26 년

I haven’t seen a lot of Korean films lately, in part because not much has appealed to me. However, if you’re like me, and you like good Korean films but haven’t seen many for a while, the film you should check out is called 26 년. (Which, for those of you who speak just a little Korean, translates as “26 Years,” not “26 Bitches.”)

Here’s a video on Youtube with some animations made straight from the original art:It’s the long-awaited awaited cinematic adaptation of a popular webcomic by a Korean artist called Kangfull (강풀); readers of my series on Korean SF will recall that this is the same person who wrote the script for the sequel to The Host (2006), a sequel that never got made. This is not the first film adaptation of Kangfull’s work: his 순정 만화 was also adapted for the screen, though it did poorly. (I haven’t seen the 2008 film; I tried to read the latter comic, but didn’t get too far: the creepy story of a 30-year-old businessman falling in love with a high school girl was too much for me. On the other hand, 26년 is one series of graphic novels (a 3-parter) that I made sure to buy, as I want very much to read them someday, yes, in the original Korean.)

I don’t know how well 26년 is doing, either, though I can say that the timing of the release was controversial. Here’s why: it’s basically the story of a group of people who lost family member/loved ones during the Gwangju Massacre. For those who don’t know about that event, Wikipedia is a place to start, but I’ll summarize it for you to the extent of my understanding: South Korea’s dictator in 1980 was Chun Doo-hwan, who’d taken over after Park Chung-hee was assassinated by his bodyguard.In May 1980, the democracy movement in Gwangju started to really raise hell, and since Chun was a dictator, this was bad news for him. He dispatched national army troops, who were told that they were quelling a communist uprising in Gwangju. And what do you know, most of the soldiers went along with it… and since they were brainwashed to hate and fear the “reds”, they massacred people.Not just armed students. Anyone in the street. It was a bloodbath. There’s a reason it sometimes gets called a “massacre.” And if you haven’t seen the Korean movie Peppermint Candy (박하 사탕), I recommend it highly. It is the best of the Kwangju Massacre films, and a moment in that film seems to recur in Kangfull’s backstory as well…Chun stepped down in 1988. He was sentenced to death in 1996, but was pardoned by Kim Young-sam, then-president. And Chun is still alive, somewhere in Seoul. Actually, I’ve been (relatively) close to his house: the House Concert series I attended years ago was in his (fancy) neighborhood. Chun lives with a contingent of bodyguards of his own, rumor has it. When I discovered this, my reaction was shock and horror. It’s not often a former dictator who carries out a massacre and a regime of torture and repression is allowed to live out the rest of his days in relative opulence in the middle of the nation’s biggest city.

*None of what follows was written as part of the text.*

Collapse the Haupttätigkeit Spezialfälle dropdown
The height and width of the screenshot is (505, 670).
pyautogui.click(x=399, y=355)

Now, here’s the thing: Park Geun-Hye was running for President when this film came out. Park had clear connections to Chun, throgh her father (who was succeeded by Chun) but also directly, in that Chun gave her the equivalent of six million dollars US after he took over the country. This was apparently a major issue in the campaign: the left criticized her for it, while she claimed it was contributions from megacorporations to her father, while she argued there were no irregularities and that she was planning on returning that wealth to Korean society, or something vaguely like that.

For the left, Park’s recent election was heartbreaking. It was, for many young people I know, the breaking point: the number of young, creative Koreans I know personally who spent the night she was elected planning when and how they would emigrate from Korea surprised me, to be honest. I heard people describe it as a step backwards, a step toward dictatorship. Indeed, Park apparently is working to have the rules changed about terms of office; some, pretty reasonably, find this pretty distasteful since her sole claim to political fame (and ticket to victory, really) was her dictator father who, during his rule, repeatedly extended his term of office to a total of eighteen years.

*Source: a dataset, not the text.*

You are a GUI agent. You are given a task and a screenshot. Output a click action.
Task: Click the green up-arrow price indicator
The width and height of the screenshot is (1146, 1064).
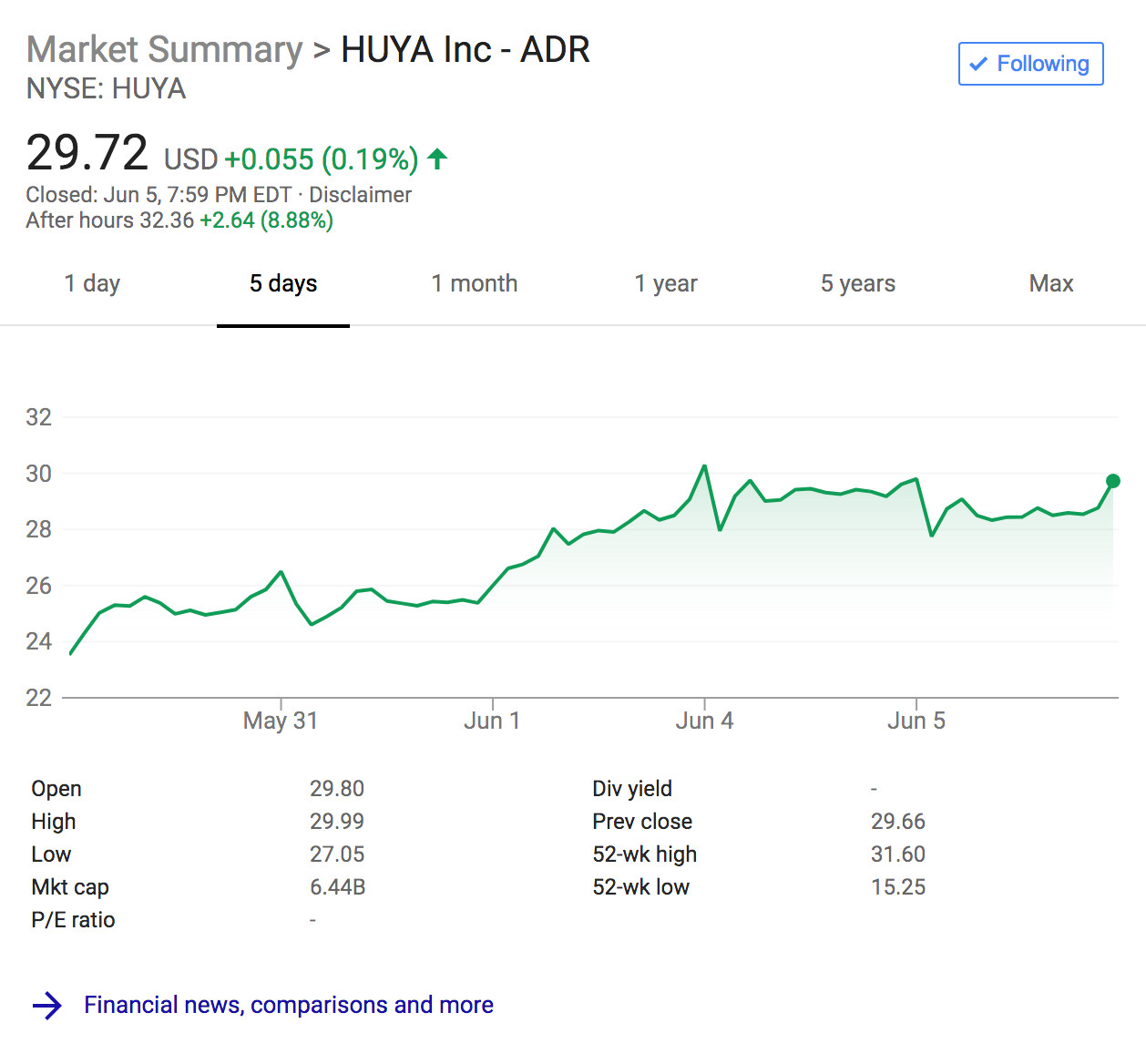(437, 159)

In any case, to get back to the film: 26년 is about all of this history. It’s about the horror of Chun being allowed to survive. Chun, after all, is the dictator that most love to hate: he is not adored like Park still is by many. Perhaps that is why Kangfull’s comic did not get him arrested, censured, or banned online: because nobody really likes Chun.

After all, the plot is a revenge plot., against a real person. All these characters who lost someone, they basically get together and plot to assassinate Chun Doo-hwan in retribution for the Kwangju Massacre. And while such a film has, sort of, been done for the US–Death of a President (2006) comes to mind–it wasn’t in that case done with the kind of melodramatic sympathy for the assassins that 26 년 offers.

The film is fairly heartbreaking, it’s likely to anger you, and you will not leave the theater smiling. The performances are not all masterful, though some are very good. In some senses, the film feels like a failure, in part because of the ending (though it is at least true to the original webtoon narrative). But I think it’s worthwhile watching, nonetheless, if only for the questions it raises about revenge, about power, about the question of violence and its uses, and especially its uses in the hands of civilians, in the wake of governmental evil. Hell, it got me thinking so hard about these questions that I ended up feeling even more committed to the novel project I’ve been preparing to write this coming spring.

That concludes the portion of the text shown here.